Popular wisdom says that a sound sleep can protect you from getting sick, and there’s a ton of scientific evidence to support this claim. There’s a physiological reason you’re inclined to sleep more when you’re sick: the health of your immune system rests (pun intended) on the duration and quality of your sleep. This is true to such an extreme degree that, according to a few landmark studies, the effectiveness of certain vaccines suffers if you don’t sleep enough after getting them.
Response to both the hepatitis A and hepatitis B vaccines seems to be negatively influenced by sleep deprivation. In one study, getting fewer than six hours of sleep made people more than ten times more likely to be unprotected after the standard hepatitis B vaccine than people who slept seven hours or more.
When you think about it, it’s quite profound that sleeping for just a couple hours more per night can affect your vaccine response so dramatically. Keep that in mind next you time you opt to stay up an extra hour or two thinking that it won’t make a big difference in your health.
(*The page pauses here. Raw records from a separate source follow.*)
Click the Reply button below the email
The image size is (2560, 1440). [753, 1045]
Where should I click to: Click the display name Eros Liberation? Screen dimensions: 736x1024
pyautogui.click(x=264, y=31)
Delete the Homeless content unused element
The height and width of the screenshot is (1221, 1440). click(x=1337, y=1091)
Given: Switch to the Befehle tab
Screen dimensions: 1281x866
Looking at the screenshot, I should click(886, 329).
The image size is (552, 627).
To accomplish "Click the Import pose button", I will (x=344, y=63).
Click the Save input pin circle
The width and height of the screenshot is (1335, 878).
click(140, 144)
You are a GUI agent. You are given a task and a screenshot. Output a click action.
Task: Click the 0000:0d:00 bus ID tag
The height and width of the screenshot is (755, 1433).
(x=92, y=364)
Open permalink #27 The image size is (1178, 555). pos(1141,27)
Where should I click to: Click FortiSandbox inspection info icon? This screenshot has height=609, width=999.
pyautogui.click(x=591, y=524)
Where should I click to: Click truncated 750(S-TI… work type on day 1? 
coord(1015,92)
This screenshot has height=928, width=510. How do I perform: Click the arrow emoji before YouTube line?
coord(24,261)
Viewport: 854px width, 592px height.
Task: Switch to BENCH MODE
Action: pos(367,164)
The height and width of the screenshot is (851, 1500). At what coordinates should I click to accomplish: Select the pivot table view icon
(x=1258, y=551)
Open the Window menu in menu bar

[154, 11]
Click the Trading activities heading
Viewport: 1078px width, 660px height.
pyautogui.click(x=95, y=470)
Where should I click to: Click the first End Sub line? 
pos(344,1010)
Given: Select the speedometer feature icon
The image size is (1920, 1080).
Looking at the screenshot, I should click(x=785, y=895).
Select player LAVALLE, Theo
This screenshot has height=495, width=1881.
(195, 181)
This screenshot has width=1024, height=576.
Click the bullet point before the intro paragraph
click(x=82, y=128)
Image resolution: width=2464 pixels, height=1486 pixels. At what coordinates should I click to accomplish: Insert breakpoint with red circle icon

What about sleep and defending yourself from the common cold? The research on this subject is fairly clear cut. People who sleep fewer than six hours are more than twice as likely to get the common cold. Similar results have been obtained for studies about sleep and the flu.
Since the immune system is extremely complex, it’s not entirely clear how sleep deprivation suppresses it, but the gist is that the number of T-cells, important cells that help your body recognize and fight infection, goes down when we’re sleep-deprived. In addition, levels of inflammation go up with sleep deprivation, which makes you more susceptible not only to the cold and flu but to serious, chronic conditions like diabetes and heart disease.
You can’t control all the variables, and getting enough sleep is no guarantee that you won’t get sick, but it remains one of the most important things you can do to make your body as resistant to infection as possible.